GSM8K for Math — Understanding AI Models (Chapter 10)

GSM8K (Grade School Math 8K) tests multi-step arithmetic reasoning. Understanding this benchmark helps evaluate models for mathematical tasks.

Benchmark structure:

GSM8K contains 8,500 grade-school math problems requiring 2-8 reasoning steps. Problems use only elementary arithmetic, no advanced math.

Example problem:

Maria buys 3 packs of stickers. Each pack has 12 stickers.
She gives 15 stickers to her friend. How many does she have left?

Solution: 3 x 12 = 36, 36 - 15 = 21
Answer: 21

Why this benchmark matters:

These problems test:

Multi-step arithmetic (each step can fail)
Maintaining intermediate state
Verifying work (catching errors before final answer)
Common sense about quantities

A model that gets 90% on MMLU may get 50% on GSM8K if it cannot maintain reasoning chains.

Task requirements:
**a.** Sum up the chapter on the GSM8K benchmark in two sentences.
**b.** Pick up the chapter on the GSM8K benchmark right after its final sentence and keep writing.

Data shown:
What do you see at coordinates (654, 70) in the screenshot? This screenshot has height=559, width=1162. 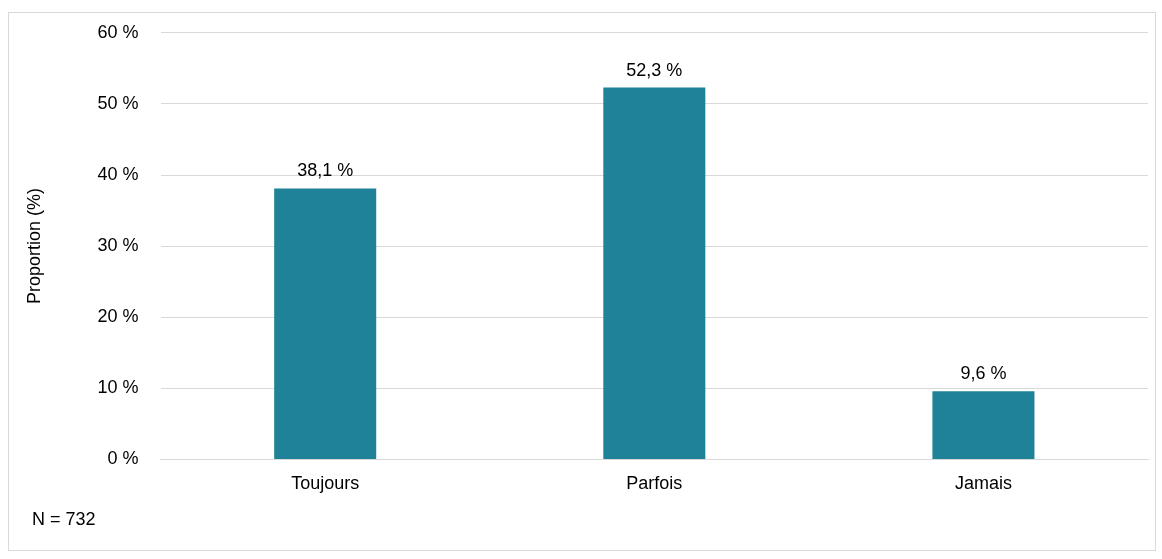 I see `data-label: 52,3 %` at bounding box center [654, 70].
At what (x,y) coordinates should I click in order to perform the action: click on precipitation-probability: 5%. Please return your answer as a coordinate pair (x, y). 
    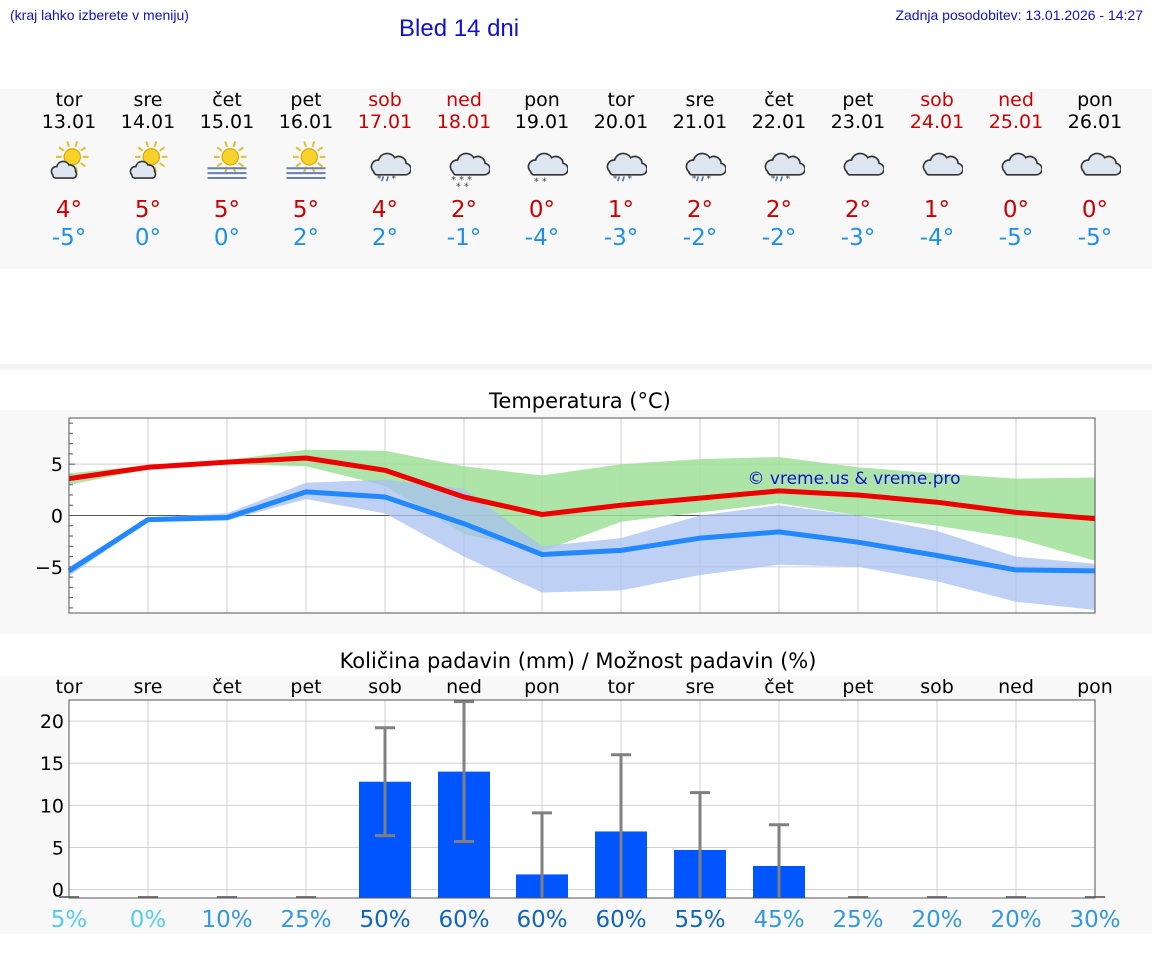
    Looking at the image, I should click on (70, 920).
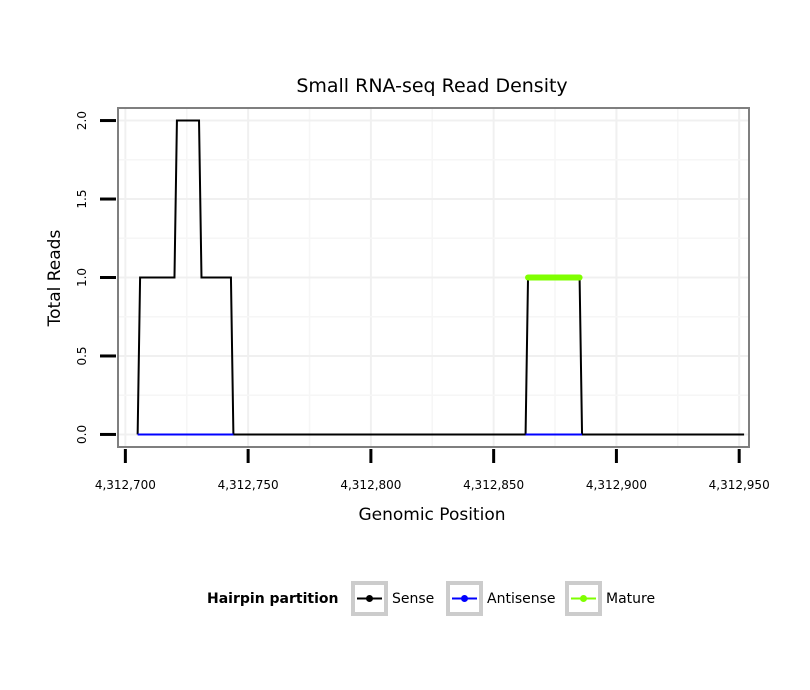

Results of the exercise:
**a.** GSM8K is a benchmark of 8,500 grade-school math problems that tests multi-step arithmetic reasoning, with each problem needing two to eight steps but only elementary arithmetic. The problems test multi-step arithmetic, keeping track of intermediate results, checking work, and common sense about quantities, so a model that gets 90% on MMLU may get only 50% on GSM8K if it cannot maintain reasoning chains.

**b.**
Evaluation methodology:

def evaluate_gsm8k(model):
    correct = 0
    
    for problem in gsm8k_dataset:
        # Generate solution (prompt includes "Step-by-step" instruction)
        solution = model.generate(
            f"Problem: {problem.question}\
"
            "Solve step-by-step. State your final answer as: "
            "Answer: <number>"
        )
        
        # Extract final answer
        extracted = extract_answer(solution)
        
        if extracted == problem.answer:
            correct += 1
    
    return correct / len(gsm8k_dataset)

Math-specific evaluation issues:

Models often get the reasoning right but extract the answer incorrectly:

Model output: "Therefore Maria has 21 stickers remaining."
Extraction looks for "Answer: 21" but sees "21" in different format.
Fails despite correct reasoning.

Many benchmarks use loose matching or re-run the solution to verify correctness.

Score interpretation:

GSM8K	Interpretation
<20%	Cannot maintain multi-step reasoning
20-40%	Single-step reasoning, fails on chains
40-60%	2-3 step chains, arithmetic errors
60-80%	Strong reasoning, occasional mistakes
>80%	Very strong, some prompting sensitivity

Beyond GSM8K:

More challenging math benchmarks:

MATH: Competition math (LaTeX, complex notation)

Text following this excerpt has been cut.